Super Telescope: Mission to the Edge of the Universe
Amid all the doom and gloom of the current news cycle, it’s refreshing when a ‘good news’ story emerges.
The breathtaking images released from NASA’s James Webb telescope surely fit this description.
Super Telescope: Mission to the Edge of the Universe documents the inside story of the painstaking journey undertaken to build this marvel of engineering. It is currently on the BBC iPlayer.
As soon as the Hubble telescope was operational, we learn, the restless minds of NASA scientists had already begun to consider a worthy successor. The result was the James Webb telescope (named after a former NASA director).

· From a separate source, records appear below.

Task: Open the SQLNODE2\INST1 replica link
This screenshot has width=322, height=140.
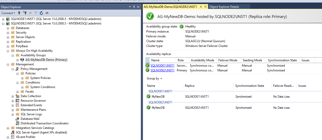Action: pos(162,70)
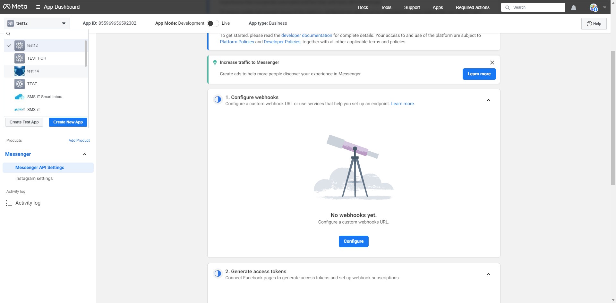The height and width of the screenshot is (303, 616).
Task: Open the notifications bell
Action: coord(573,7)
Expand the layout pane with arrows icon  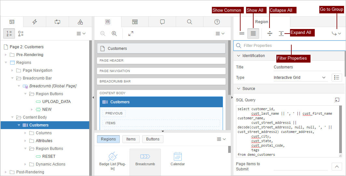coord(131,34)
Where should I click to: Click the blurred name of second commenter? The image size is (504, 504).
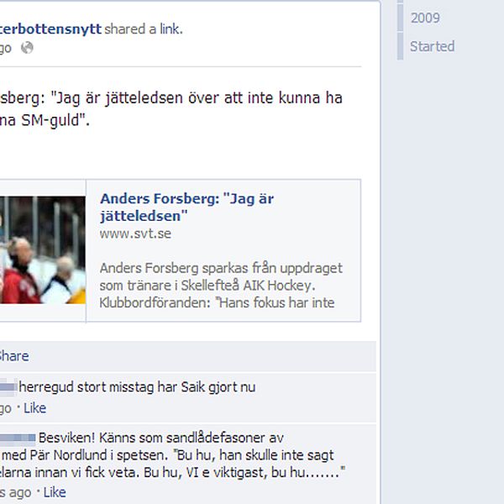point(18,438)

This grand ambition encountered more than a few obstacles. Firstly, the size of the huge mirror that the team envisaged, at 6.5 metres, was too wide to be accommodated in the Ariane 5 rocket that was to take it into space. The solution was an innovative folding system, consisting of 18 separate mirrors that would be focused when in orbit, to act in unison as one large mirror.
The next significant hurdle was the huge heat shield, about the size of a tennis court that would need to be unfurled in space, once the telescope had undocked from the rocket.
Webb’s optical equipment is designed to face away from the sun, and the heat shield is positioned behind the instruments, providing a vital layer of protection from the sun’s rays.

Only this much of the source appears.